* _Task directions_
Of the entries below, return exactly those lines that fall between the one containing "Instruction: Stop the LinX stress test" and the one containing "Given: Toggle the design info (i) icon", the two end lines included.

* _Data records_
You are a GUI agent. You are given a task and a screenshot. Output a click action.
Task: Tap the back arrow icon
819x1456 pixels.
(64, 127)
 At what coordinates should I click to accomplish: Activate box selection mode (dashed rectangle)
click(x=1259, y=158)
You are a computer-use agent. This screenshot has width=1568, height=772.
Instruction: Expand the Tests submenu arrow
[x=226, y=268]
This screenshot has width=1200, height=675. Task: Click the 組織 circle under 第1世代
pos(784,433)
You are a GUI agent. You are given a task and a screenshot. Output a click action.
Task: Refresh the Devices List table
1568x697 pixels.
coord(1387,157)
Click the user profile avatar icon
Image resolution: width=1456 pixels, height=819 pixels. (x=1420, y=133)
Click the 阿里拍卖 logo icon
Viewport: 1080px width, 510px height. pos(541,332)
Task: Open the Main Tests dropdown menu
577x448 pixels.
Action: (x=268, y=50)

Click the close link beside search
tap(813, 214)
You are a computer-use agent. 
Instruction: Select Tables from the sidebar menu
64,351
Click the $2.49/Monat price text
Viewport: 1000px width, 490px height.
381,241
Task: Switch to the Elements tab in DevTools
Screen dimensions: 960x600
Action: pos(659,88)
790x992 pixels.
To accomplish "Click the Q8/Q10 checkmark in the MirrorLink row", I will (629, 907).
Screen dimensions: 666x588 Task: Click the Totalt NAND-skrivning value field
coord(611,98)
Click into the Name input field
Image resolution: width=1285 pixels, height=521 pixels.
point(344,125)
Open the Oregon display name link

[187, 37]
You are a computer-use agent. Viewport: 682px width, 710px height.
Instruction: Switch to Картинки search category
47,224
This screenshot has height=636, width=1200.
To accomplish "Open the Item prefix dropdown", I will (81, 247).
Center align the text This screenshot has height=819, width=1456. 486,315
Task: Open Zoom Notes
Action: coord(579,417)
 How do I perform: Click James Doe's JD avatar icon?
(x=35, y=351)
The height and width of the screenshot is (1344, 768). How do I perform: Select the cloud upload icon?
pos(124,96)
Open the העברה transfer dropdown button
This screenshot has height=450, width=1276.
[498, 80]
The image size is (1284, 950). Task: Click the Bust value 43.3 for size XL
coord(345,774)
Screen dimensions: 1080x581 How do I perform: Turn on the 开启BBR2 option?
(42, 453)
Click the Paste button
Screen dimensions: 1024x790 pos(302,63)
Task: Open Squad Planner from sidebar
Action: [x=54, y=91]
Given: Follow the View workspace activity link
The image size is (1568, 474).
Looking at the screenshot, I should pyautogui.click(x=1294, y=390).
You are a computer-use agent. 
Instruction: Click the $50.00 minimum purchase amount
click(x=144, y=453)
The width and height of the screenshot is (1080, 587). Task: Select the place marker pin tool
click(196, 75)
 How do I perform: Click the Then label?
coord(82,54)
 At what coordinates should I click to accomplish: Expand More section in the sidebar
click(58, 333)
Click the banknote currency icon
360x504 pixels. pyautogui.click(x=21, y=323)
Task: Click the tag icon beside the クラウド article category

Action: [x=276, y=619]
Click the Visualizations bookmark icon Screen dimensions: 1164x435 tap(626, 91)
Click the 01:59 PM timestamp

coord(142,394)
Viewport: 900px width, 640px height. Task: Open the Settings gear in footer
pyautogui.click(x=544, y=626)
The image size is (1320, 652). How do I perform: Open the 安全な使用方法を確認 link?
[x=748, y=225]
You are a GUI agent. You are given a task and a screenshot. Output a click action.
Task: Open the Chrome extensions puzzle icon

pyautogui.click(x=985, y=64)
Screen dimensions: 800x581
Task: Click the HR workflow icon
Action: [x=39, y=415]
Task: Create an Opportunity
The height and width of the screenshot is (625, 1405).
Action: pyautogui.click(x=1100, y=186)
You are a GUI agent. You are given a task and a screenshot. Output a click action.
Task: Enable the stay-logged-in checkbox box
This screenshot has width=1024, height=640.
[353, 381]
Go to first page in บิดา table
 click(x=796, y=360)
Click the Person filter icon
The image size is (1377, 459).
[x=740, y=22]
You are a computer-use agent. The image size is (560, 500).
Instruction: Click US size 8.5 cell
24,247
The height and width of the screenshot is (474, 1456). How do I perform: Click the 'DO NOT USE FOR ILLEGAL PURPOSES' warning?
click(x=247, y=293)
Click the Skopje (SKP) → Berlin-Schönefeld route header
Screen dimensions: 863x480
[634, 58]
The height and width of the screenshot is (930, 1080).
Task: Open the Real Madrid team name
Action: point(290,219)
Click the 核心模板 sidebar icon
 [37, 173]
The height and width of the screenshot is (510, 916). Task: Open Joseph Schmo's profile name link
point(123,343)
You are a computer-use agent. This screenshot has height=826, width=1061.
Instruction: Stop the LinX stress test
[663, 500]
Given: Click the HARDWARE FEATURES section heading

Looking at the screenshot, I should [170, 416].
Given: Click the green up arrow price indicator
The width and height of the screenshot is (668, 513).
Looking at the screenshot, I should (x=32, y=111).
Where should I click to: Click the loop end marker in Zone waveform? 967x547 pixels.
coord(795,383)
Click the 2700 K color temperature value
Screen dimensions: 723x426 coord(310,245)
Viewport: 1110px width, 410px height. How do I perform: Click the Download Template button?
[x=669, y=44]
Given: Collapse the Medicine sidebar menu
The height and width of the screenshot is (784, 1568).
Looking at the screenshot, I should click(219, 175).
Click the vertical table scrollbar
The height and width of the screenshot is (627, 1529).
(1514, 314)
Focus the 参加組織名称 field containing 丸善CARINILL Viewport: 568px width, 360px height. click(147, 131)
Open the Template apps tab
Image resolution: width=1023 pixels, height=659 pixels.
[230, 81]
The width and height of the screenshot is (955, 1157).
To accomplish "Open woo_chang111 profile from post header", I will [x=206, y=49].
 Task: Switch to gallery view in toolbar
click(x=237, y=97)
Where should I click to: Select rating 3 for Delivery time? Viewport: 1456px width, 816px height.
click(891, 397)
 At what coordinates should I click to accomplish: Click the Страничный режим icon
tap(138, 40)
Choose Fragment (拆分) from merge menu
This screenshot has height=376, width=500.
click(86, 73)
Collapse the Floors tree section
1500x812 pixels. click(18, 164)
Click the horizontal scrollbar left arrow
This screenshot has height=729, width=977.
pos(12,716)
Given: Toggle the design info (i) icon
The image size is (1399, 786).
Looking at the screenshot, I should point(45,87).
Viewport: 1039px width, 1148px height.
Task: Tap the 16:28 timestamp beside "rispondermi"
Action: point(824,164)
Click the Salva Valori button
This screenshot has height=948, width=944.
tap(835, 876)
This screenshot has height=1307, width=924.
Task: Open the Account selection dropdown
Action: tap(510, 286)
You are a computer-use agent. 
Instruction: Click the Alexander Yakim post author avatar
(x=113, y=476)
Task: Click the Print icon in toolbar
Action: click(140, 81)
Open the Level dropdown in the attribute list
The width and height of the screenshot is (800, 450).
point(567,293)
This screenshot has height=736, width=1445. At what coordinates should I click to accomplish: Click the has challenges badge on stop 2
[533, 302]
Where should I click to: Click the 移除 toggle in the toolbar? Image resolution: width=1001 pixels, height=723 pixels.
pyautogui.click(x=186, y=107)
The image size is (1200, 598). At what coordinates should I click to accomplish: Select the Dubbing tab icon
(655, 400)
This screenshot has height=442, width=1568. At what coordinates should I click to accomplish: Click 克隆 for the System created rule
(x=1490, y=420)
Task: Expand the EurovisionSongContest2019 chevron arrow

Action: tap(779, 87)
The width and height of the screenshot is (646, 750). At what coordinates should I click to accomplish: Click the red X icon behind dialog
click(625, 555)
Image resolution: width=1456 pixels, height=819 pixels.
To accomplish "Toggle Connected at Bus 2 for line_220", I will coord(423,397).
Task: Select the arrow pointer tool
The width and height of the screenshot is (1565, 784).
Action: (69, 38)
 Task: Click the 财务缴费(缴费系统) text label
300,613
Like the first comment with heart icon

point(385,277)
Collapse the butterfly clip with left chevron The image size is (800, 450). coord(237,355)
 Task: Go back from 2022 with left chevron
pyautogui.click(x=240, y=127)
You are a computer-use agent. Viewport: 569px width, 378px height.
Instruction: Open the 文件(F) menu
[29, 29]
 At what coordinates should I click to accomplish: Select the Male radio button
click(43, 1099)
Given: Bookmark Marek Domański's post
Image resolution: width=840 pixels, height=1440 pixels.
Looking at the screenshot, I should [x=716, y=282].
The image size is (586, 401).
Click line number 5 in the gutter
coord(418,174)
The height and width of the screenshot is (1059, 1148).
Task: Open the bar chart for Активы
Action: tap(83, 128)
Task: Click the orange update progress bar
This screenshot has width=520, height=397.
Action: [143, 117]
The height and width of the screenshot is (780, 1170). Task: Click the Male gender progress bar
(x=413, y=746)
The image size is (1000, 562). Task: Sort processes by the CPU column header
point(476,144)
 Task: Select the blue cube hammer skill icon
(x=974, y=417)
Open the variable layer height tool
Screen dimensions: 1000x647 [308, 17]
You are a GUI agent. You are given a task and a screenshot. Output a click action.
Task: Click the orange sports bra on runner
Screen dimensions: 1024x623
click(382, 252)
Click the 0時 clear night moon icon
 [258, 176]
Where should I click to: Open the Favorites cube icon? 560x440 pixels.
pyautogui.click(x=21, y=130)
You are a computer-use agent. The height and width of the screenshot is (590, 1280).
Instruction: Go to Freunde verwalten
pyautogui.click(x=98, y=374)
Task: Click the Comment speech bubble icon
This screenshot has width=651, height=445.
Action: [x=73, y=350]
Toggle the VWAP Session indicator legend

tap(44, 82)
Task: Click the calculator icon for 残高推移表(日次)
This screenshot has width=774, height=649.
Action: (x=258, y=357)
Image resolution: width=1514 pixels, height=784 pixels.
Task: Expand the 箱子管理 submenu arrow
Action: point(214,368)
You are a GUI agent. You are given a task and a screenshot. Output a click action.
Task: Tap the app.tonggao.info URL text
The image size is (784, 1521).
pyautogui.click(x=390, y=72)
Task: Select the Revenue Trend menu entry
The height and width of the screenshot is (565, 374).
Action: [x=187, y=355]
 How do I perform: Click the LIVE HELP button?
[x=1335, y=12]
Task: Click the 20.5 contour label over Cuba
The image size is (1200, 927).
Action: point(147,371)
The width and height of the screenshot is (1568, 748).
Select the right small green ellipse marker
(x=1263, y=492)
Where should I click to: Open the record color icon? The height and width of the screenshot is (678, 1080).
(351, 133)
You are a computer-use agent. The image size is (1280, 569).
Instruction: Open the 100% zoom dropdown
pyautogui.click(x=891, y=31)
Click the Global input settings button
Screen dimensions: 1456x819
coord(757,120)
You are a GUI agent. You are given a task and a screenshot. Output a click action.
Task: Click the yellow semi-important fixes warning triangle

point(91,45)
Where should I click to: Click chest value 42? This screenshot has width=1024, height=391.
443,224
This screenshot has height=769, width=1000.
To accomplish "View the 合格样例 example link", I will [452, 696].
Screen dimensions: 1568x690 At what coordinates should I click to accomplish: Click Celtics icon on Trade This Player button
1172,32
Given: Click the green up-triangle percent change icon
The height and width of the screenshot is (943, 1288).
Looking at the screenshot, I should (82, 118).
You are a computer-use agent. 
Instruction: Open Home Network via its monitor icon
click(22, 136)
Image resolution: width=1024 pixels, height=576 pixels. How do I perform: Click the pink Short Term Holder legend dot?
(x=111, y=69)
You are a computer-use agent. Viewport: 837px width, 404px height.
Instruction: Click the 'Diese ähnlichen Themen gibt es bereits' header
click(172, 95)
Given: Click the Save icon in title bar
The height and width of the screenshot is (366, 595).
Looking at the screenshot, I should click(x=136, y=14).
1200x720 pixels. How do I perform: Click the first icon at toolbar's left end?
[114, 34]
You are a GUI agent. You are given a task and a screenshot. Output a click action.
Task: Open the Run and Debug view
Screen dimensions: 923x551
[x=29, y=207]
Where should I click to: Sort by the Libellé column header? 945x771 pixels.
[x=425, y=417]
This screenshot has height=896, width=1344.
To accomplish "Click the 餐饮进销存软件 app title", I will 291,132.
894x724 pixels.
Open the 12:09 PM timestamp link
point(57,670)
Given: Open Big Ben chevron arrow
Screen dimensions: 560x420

* _Solution_
Instruction: Stop the LinX stress test
[663, 500]
Given: Click the HARDWARE FEATURES section heading

Looking at the screenshot, I should [170, 416].
Given: Click the green up arrow price indicator
The width and height of the screenshot is (668, 513).
Looking at the screenshot, I should (x=32, y=111).
Where should I click to: Click the loop end marker in Zone waveform? 967x547 pixels.
coord(795,383)
Click the 2700 K color temperature value
Screen dimensions: 723x426 coord(310,245)
Viewport: 1110px width, 410px height. How do I perform: Click the Download Template button?
[x=669, y=44]
Given: Collapse the Medicine sidebar menu
The height and width of the screenshot is (784, 1568).
Looking at the screenshot, I should click(219, 175).
Click the vertical table scrollbar
The height and width of the screenshot is (627, 1529).
(1514, 314)
Focus the 参加組織名称 field containing 丸善CARINILL Viewport: 568px width, 360px height. click(147, 131)
Open the Template apps tab
Image resolution: width=1023 pixels, height=659 pixels.
[230, 81]
The width and height of the screenshot is (955, 1157).
To accomplish "Open woo_chang111 profile from post header", I will [x=206, y=49].
 Task: Switch to gallery view in toolbar
click(x=237, y=97)
Where should I click to: Select rating 3 for Delivery time? Viewport: 1456px width, 816px height.
click(891, 397)
 At what coordinates should I click to accomplish: Click the Страничный режим icon
tap(138, 40)
Choose Fragment (拆分) from merge menu
This screenshot has height=376, width=500.
click(86, 73)
Collapse the Floors tree section
1500x812 pixels. click(18, 164)
Click the horizontal scrollbar left arrow
This screenshot has height=729, width=977.
pos(12,716)
Given: Toggle the design info (i) icon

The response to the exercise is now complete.